As we light these candles, the light grows week by week. We start in darkness on the First Sunday of Advent, the first day of a new year for the church, and we light a single flickering candle. It is fragile; the light can easily be snuffed, so we guard and care for this frail light, shielding it to hold the darkness at bay as we prepare in hope. Week by week, the light grows until the world is ablaze when the Christ candle is lit at Christmas.

Entering the darkness and shining light is an important part of our Advent celebration. We enter the shadows of despair, war, sorrow, and hate. In that kind of world, we wait actively for Jesus to be present. We light candles as a sign of growing hope and light. We embody that hope as we live peacefully, joyfully, lovingly. We wait. We sing. We pray anew for light–in–the–midst–of–shadows.

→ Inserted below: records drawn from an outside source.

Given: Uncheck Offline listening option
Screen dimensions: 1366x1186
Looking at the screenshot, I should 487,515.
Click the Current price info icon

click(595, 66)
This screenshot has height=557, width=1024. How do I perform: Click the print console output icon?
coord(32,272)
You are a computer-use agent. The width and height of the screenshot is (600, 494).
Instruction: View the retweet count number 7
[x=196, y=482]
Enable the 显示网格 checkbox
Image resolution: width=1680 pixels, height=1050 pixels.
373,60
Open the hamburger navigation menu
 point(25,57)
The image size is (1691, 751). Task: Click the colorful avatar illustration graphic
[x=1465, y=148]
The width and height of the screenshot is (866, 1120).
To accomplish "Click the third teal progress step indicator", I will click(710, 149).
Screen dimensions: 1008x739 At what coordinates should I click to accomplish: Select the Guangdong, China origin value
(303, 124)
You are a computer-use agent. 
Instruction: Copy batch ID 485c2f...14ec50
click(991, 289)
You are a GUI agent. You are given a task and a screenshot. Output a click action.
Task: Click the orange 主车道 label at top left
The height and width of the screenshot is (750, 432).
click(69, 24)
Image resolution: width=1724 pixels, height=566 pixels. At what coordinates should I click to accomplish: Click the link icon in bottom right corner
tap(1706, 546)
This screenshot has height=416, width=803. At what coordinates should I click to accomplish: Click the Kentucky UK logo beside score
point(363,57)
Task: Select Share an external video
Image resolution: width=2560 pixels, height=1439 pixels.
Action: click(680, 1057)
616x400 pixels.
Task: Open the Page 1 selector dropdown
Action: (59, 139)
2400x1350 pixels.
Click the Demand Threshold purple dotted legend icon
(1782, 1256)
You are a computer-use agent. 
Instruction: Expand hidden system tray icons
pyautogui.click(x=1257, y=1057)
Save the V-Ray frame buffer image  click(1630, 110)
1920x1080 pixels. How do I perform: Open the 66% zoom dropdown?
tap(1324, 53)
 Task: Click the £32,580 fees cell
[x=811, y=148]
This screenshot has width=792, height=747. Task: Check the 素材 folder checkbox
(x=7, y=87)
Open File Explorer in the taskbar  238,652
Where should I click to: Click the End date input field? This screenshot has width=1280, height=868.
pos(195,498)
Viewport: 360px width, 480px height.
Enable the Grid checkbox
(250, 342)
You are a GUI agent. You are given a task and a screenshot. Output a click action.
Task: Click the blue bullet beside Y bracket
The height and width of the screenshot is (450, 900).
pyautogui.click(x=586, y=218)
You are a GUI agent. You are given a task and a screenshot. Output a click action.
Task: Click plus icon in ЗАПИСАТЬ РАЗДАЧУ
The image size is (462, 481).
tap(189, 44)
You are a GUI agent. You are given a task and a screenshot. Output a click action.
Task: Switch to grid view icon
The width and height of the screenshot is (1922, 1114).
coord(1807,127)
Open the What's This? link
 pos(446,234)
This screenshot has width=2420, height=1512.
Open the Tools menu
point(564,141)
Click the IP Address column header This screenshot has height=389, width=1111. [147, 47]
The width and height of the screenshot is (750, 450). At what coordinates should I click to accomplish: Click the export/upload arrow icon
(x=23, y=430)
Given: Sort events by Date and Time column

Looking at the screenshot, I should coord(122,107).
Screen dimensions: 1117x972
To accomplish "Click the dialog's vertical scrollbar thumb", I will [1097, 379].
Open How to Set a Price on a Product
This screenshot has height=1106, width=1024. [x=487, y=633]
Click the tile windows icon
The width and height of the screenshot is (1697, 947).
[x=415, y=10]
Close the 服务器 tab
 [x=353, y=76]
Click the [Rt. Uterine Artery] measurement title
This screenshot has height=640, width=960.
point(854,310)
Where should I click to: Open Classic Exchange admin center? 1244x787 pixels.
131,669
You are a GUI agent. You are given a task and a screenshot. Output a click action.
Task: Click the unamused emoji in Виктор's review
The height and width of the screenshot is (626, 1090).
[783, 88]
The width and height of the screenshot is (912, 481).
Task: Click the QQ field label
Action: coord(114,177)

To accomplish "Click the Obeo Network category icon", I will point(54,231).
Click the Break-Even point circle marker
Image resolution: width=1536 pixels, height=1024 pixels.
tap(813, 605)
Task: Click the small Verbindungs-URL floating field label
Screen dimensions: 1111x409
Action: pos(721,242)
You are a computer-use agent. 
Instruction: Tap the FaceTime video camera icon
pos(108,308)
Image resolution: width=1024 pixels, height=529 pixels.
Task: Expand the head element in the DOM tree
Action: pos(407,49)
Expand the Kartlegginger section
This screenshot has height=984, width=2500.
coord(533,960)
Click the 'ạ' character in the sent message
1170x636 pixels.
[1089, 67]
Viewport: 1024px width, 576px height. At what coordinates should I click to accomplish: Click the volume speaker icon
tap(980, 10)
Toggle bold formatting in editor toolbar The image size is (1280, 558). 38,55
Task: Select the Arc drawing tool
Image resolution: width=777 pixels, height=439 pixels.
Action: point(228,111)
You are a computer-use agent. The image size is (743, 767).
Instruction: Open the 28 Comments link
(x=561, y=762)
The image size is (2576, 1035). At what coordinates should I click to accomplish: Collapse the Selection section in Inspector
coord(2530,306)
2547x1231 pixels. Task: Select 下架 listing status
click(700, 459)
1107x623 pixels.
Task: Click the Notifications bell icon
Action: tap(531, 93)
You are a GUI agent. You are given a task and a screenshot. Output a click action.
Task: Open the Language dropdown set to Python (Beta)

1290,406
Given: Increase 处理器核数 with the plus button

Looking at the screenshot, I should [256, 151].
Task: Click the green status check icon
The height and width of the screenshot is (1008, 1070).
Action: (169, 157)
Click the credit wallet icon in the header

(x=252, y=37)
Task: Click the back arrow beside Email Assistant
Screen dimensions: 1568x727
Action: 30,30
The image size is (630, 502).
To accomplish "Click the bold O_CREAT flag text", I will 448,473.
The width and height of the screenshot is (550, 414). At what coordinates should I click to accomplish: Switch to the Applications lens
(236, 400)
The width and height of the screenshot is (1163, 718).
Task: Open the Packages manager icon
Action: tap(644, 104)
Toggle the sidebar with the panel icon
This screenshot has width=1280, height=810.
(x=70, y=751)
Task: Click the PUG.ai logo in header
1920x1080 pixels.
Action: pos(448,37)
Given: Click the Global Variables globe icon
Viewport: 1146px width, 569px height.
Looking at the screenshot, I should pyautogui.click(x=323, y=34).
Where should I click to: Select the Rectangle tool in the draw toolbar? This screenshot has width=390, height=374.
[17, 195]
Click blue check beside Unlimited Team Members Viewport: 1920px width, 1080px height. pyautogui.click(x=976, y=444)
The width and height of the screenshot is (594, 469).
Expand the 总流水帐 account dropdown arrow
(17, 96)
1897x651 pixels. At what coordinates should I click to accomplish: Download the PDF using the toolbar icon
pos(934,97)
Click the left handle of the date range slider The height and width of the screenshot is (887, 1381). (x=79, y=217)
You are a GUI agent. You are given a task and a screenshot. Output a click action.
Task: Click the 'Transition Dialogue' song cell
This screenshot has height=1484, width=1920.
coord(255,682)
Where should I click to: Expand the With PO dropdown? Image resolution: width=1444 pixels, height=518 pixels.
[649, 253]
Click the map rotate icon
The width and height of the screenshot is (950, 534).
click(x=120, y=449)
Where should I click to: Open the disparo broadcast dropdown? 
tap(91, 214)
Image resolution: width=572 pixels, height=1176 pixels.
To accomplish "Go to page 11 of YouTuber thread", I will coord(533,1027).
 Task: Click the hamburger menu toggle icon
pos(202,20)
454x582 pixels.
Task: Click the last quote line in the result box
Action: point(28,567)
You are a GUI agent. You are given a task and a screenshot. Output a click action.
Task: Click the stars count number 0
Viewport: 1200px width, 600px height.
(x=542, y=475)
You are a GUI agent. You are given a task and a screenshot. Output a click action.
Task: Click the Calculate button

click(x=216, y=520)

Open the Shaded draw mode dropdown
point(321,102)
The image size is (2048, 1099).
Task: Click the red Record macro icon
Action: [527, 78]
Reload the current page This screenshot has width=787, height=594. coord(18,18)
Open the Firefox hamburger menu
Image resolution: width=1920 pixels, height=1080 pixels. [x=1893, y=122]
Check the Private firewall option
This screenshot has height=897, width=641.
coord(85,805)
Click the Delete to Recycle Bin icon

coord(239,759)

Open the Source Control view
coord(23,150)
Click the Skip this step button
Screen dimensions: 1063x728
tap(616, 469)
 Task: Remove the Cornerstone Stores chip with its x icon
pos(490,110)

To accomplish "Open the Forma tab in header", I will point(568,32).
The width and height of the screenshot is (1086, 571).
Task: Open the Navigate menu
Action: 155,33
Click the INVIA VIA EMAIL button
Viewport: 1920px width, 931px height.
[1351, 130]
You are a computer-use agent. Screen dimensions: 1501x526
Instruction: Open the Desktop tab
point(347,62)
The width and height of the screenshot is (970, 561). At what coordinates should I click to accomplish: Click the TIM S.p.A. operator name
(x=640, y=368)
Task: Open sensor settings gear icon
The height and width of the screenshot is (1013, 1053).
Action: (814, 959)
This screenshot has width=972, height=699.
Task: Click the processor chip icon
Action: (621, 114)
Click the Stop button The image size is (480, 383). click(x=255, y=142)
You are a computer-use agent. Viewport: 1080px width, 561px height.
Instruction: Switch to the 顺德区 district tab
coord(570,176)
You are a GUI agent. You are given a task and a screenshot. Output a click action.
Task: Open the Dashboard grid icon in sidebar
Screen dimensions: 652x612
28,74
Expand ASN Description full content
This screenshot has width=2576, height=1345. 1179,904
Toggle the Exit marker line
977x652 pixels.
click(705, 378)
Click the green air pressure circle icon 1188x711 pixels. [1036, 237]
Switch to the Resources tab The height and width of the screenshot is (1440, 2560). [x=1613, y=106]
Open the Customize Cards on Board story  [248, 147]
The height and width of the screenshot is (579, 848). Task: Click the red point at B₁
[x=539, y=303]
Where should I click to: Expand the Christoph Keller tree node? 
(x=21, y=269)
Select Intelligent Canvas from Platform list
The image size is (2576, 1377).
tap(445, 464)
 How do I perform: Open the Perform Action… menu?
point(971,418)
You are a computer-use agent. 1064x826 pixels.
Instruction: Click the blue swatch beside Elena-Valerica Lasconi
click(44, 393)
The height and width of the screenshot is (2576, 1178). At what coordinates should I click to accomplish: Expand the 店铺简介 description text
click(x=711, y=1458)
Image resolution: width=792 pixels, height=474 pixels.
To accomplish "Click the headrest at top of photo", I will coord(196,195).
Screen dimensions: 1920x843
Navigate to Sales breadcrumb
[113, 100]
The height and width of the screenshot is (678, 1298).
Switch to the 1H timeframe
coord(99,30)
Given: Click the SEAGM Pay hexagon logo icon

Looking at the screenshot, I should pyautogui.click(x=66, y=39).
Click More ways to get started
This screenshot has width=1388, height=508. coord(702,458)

Our hope is challenged when we move into those places where all hope seems lost—the desperate refugee family; the isolated prisoner; the heartbroken addict; the shivering homeless person; the widow/widower who struggles to make it through this season; the first responder traumatized by PTSD; the spouse caring for a lifetime partner who is slipping into dementia; the hospital worker who is running on fumes; the family which works multiple jobs for shelter and food; the horrors of war; the violence of political rhetoric.

Followers of Jesus enter the shadows carrying the fragile light within us. We proclaim a hope that rings out in the midst of catastrophe. In the gloom of this time, we point to the light which is just barely visible. We prepare for the coming of one whose name is Peace, Light, Hope.

Advent is not just a time of “waiting around.” Rather, we keep watch. We remain ready to act in hope and compassion. The anticipation of Advent is a dynamic waiting.

The 12th century abbot and theologian Bernard of Clairvaux wrote eloquently about “three Advents.”

The first Advent is the birth of Jesus, the Incarnation. We tell the story of an unwed teenaged Palestinian woman bearing a child, giving birth as a poor peasant in the place where animals lay. In Matthew’s story, that young family became refugees, rushing to Egypt in fear of their lives as the murderous King Herod sought to kill the child.

The third Advent is the Advent at the end of the age, the Parousia when Jesus comes again to set everything right. This last Advent heralds the full coming of God’s kingdom, for which we pray every time we utter the Lord’s Prayer— “your kingdom come on earth as in heaven.”

The second Advent is the one in between, the everyday arrival of Jesus: the knock at the door; the still, small voice; the hungry mother seeking food for herself and her children; the migrant worker; the weary refugee; the asylum seeker; the tired, cold, homeless person begging for a word of comfort, a dollar of hope. Leo Tolstoy tells the story of this Advent beautifully in “Where Love Is, God Is,” also known as “Martin the Cobbler.”

In my mind this second Advent is most important of all, for it happens in the thick of our everyday lives. We learn to discern where Jesus comes again and again. We hold the growing, flickering light amid the shadows of the world within us. Our hope spurs us to action as we seek where we may find the Christ child amid poverty, pain, and dispossession.

In this second Advent, we learn anew that faith is a verb. Faith is how we embody God’s love, God’s justice, God’s peace, God’s intention for our world.

Yme Woensdregt is a retired Anglican priest living in Cranbrook.